The Enforcement Directorate (ED) and the Veron Aluminium Pvt. Ltd. Case: Unraveling a Large-Scale Financial Fraud
The Enforcement Directorate (ED) has made significant strides in the money laundering case involving Veron Aluminium Pvt. Ltd. (VAPL), reflecting a determined effort to recover lost assets for financial institutions. The ED’s Mumbai Zonal Office is in the process of restoring immovable assets valued at ₹55.85 crore, based on 2021 valuations, back to the State Bank of India (SBI). These properties were provisionally attached under Section 5 of the Prevention of Money Laundering Act (PMLA).
Context: The ED’s Findings
The unfolding narrative of the VAPL case is one of deception at multiple levels. A detailed investigation by the ED revealed that VAPL and its associated entities engaged in a complex bank fraud scheme, siphoning enormous amounts of money for personal gain. This scheme involved deliberate misrepresentations and manipulation of financial processes, leading to staggering losses for several banks.
ED Probe Triggered by CBI FIR
The catalyst for the ED’s investigation was a series of FIRs registered by the Central Bureau of Investigation (CBI), specifically at the Bank Securities and Fraud Cell (BS&FC) in Mumbai. Allegations surfaced indicating substantial fiscal loss, with the Bank of India bearing a loss of ₹293.74 crore, and SBI facing a loss of ₹401.25 crore, summing up the total bank fraud to over ₹695 crore.
A pivotal component of the fraud, as highlighted in the CBI’s charge sheet, involved a manual Letter of Credit (LC) of ₹300 crore issued by Canara Bank on behalf of VAPL. The Bank of India, operating on the basis of fraudulent documentation, discounted this letter without applying the necessary due diligence.
Rolling LC Mechanism Uncovered
The ED’s investigative efforts brought to light a sophisticated maneuver dubbed the ‘rolling LC mechanism.’ This intricate game played with letters of credit turned out to be pivotal in perpetuating the fraud.
- New LCs were regularly opened to offset the outstanding previous LCs.
- This cyclical process involved VAPL, VIPL (another group company), and several shell companies.
- The overarching goal of this arrangement was to mask actual liabilities, reduce cash credit (CC) utilization artificially, and present a misleadingly inflated balance sheet.
What initially appeared to be standard commercial dealings belied a more pernicious structure designed to facilitate financial impropriety and laundering of illicit funds.
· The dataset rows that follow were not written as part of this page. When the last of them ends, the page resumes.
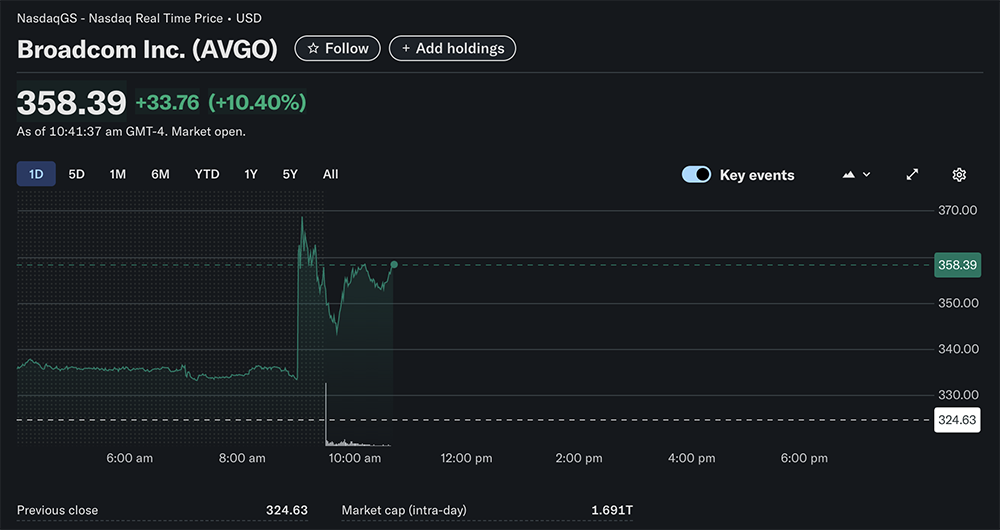The image size is (1000, 530).
Task: Click the mountain chart type icon
Action: pyautogui.click(x=849, y=175)
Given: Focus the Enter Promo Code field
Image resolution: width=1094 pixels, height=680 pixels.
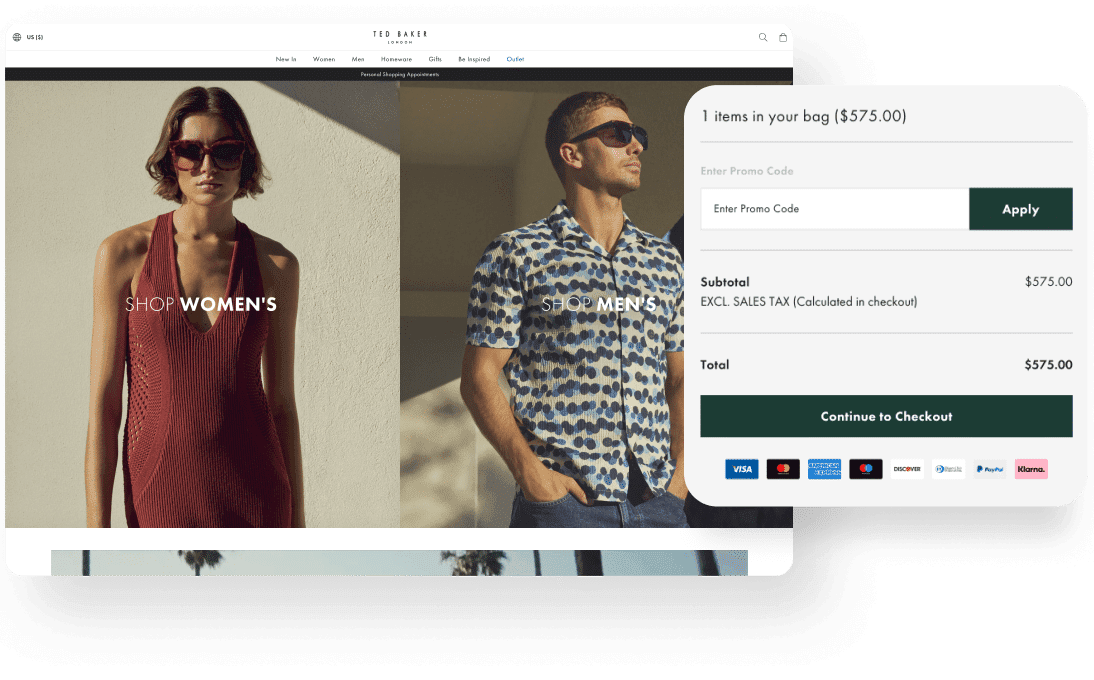Looking at the screenshot, I should pos(834,209).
As a response to these alarming findings, the ED issued two provisional attachment orders, freezing immovable assets valued at ₹179.27 crore.
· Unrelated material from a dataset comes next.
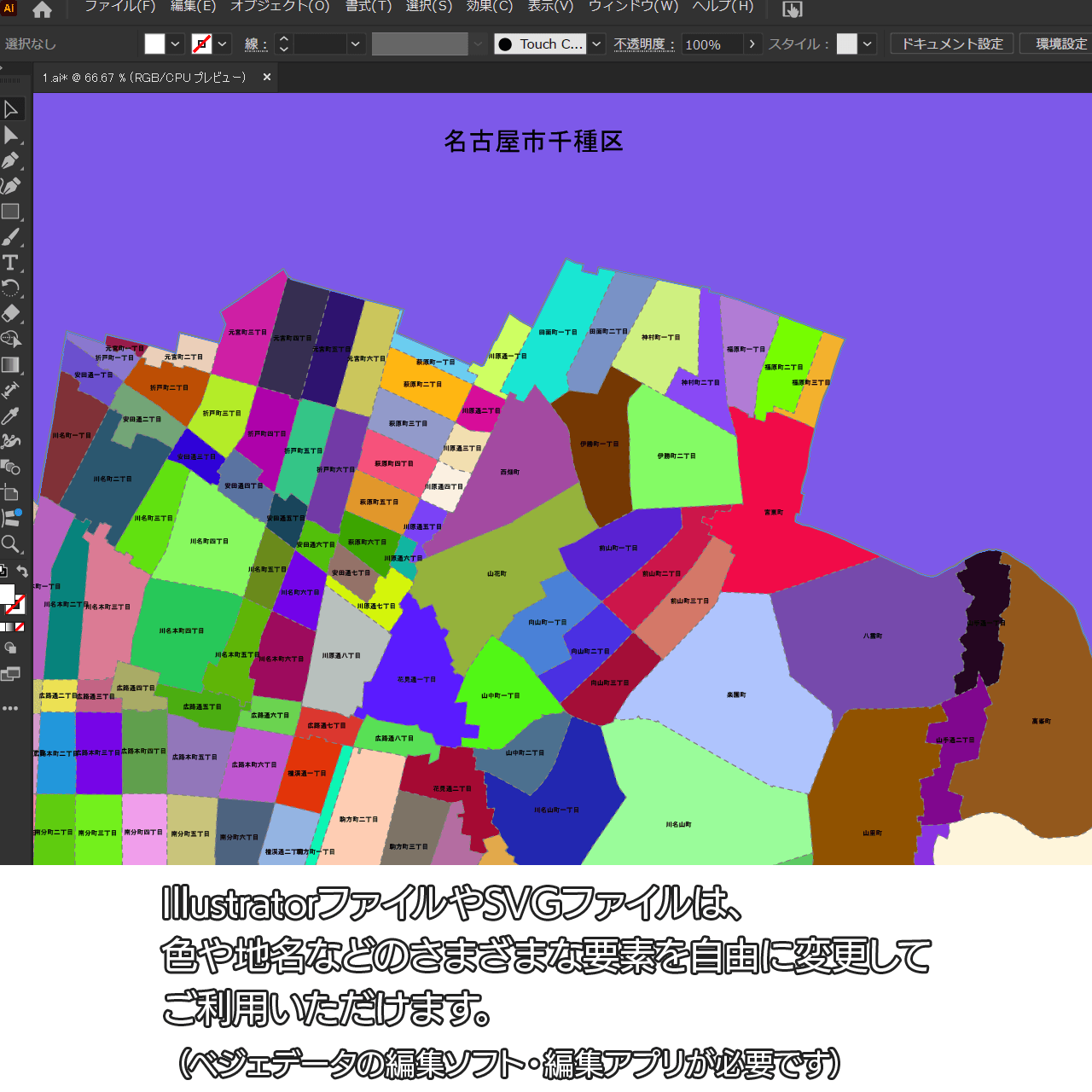Pick the Eraser tool
This screenshot has width=1092, height=1092.
(x=11, y=313)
Section 8(8) PMLA: Safeguarding Rights of Legitimate Claimants
Section 8(8) of the PMLA plays a crucial role in the broader context of financial crime investigations. It ensures that assets tied to criminal activities but legitimately owned by innocent parties can be returned to their rightful owners. The ED has taken a proactive stance in urging banks and financial entities to present claims for the restoration of properties attached amid money laundering investigations.
SBI Files Restoration Plea
Following this guidance from the ED, SBI took action and filed a formal application with the Special PMLA Court in Mumbai under Section 8(8). The bank sought the restoration of three immovable properties, collectively valued at ₹55.85 crore, based on assessments from 2021.
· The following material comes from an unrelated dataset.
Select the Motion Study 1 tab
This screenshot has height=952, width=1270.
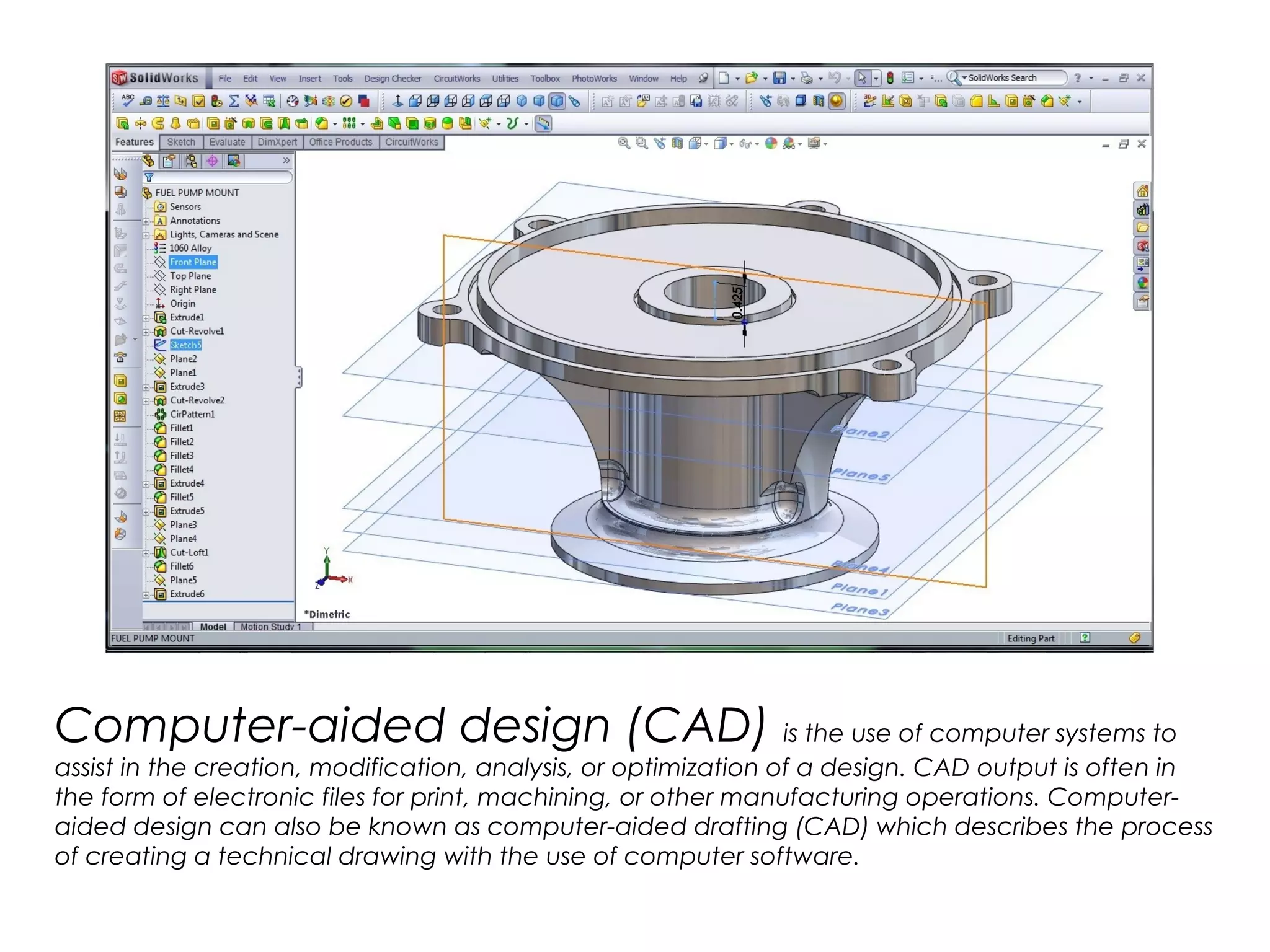point(270,627)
ED Supports Claim; Court Orders Restoration
During the legal proceedings, the ED showcased its support for SBI’s restoration claim by submitting a favorable affidavit. On September 26, 2025, the Special PMLA Court in Mumbai accepted SBI’s application, issuing a directive for the restoration of the attached properties back to SBI.
- Restoration of three immovable properties.
- Total value of these properties stands at ₹55.85 crore.
- The assets are being returned to State Bank of India.
This decision is being viewed as a landmark development, bolstering institutional confidence and providing essential relief to banks that have suffered from vast financial crimes.
A Case of Wider Significance
The implications of this ruling extend beyond the immediate case, carrying considerable significance for the banking sector as a whole.
- Reinforcement of Restoration Mechanism: This case emphasizes the importance of the restoration mechanism under PMLA in large-scale bank fraud instances.
- Seriousness of ED’s Pursuits: It illustrates the ED’s commitment to recovering losses incurred by victim institutions through diligent legal actions.
- Encouragement for Other Banks: The court’s ruling may motivate more banks to file claims regarding attached properties.
The Veron Aluminium case exemplifies the misuse of letters of credit, layered financial transactions, and structural fraud. The collaborative actions taken by the ED and CBI have been pivotal in dismantling the fraudulent scheme and shining a light on its expansive nature.
With this decision, a precedent has been established that may very well guide similar high-stakes bank fraud cases in the future, offering clarity and direction for institutions seeking restitution for their losses.